Muramasa bowed formally. Straightening, he brought Well Drinker up slowly, then instantly went into an eye splitting series of movements, slices, and cuts. He never left his basic position: right foot forward, body slightly leaning, his weight evenly distributed with his center, strong, ready to move in any direction as the
katana
danced in his hands, catching the light of the afternoon sun.

"
Hai
, I am ready, are you, for this day another Taira worm will feed the earth with his blood. Now let us dance the dance of swords for the enlightenment of the
gaijin
."

Sakai felt his face flush with blood, Stepping forward, he didn't wait, but went into a whirling attack designed to break down his opponent's defense by forcing him to respond to each attack, which would in the end leave him open for the killing blow. The opening did not come. Two minutes passed and the
katana
of the
ronin
never wavered. The detestable scum laughed at his feeble efforts, driving Sakai to greater fury in his attacks.

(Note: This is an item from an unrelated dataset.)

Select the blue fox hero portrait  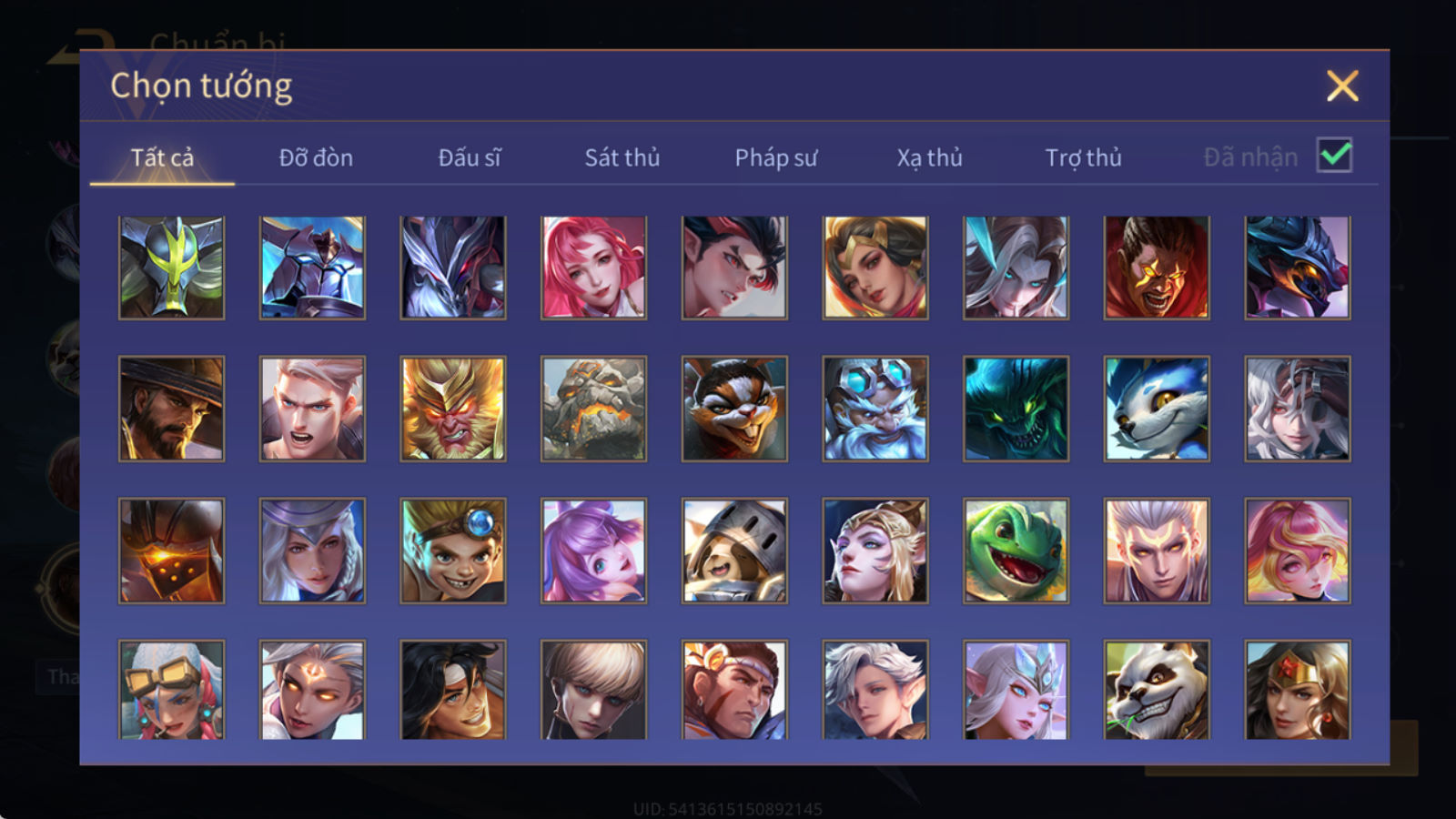pyautogui.click(x=1157, y=409)
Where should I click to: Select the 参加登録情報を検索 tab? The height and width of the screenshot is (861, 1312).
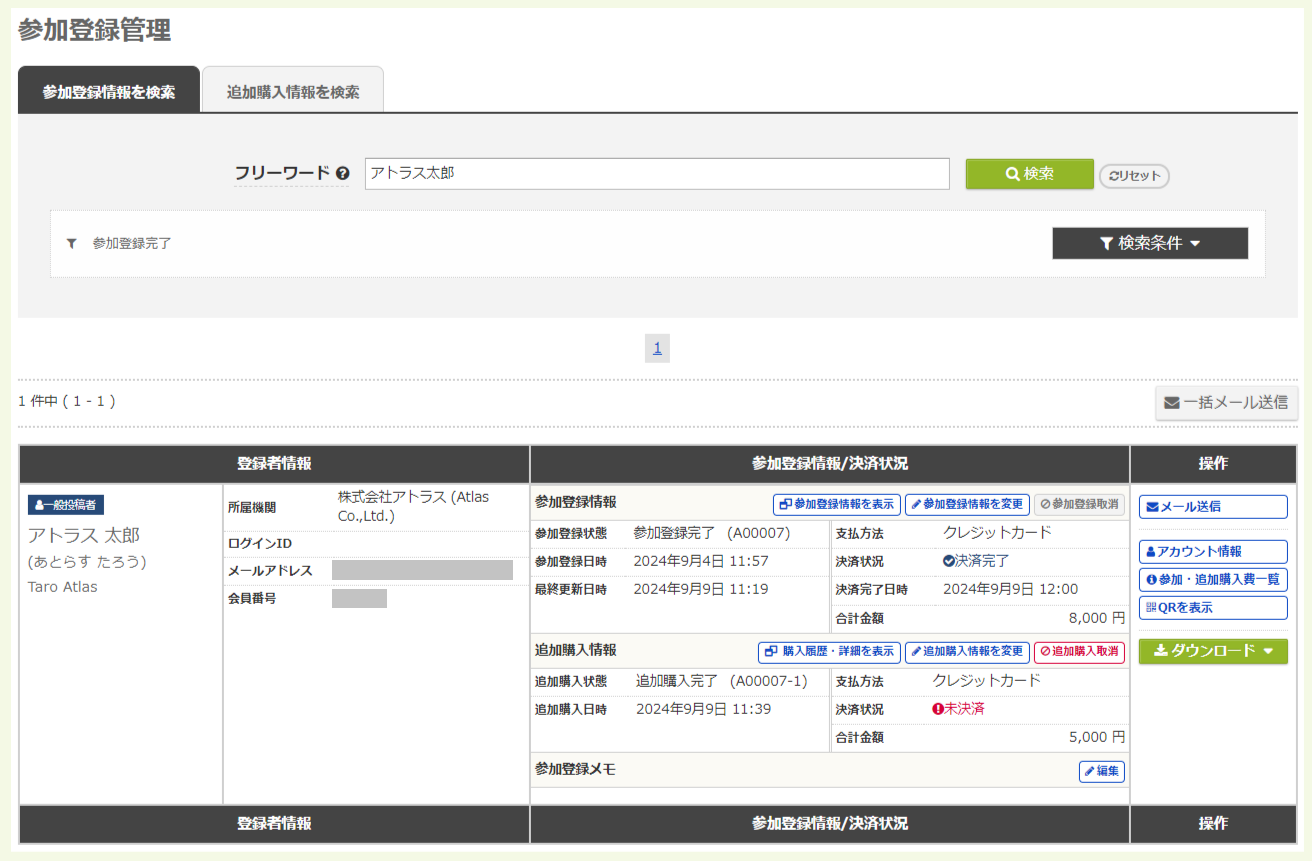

Muramasa laughed evilly and with great pleasure. Half a dozen times he could have ended the contest. No! Well Drinker could have ended it. But the game had to be played
a bit longer. Sometimes it was not enough to simply kill. The opponent must be humiliated, ashamed. That made his death sweeter, and Muramasa knew full well the shame in Sakai's soul, to be beaten by a common soldier. If there had been a way to stop the contest at this point, he had no doubt that Sakai would have had to perform seppuku to relieve his name of the dishonor being cast upon it with each block and counterblow from the bandit with the shining sword.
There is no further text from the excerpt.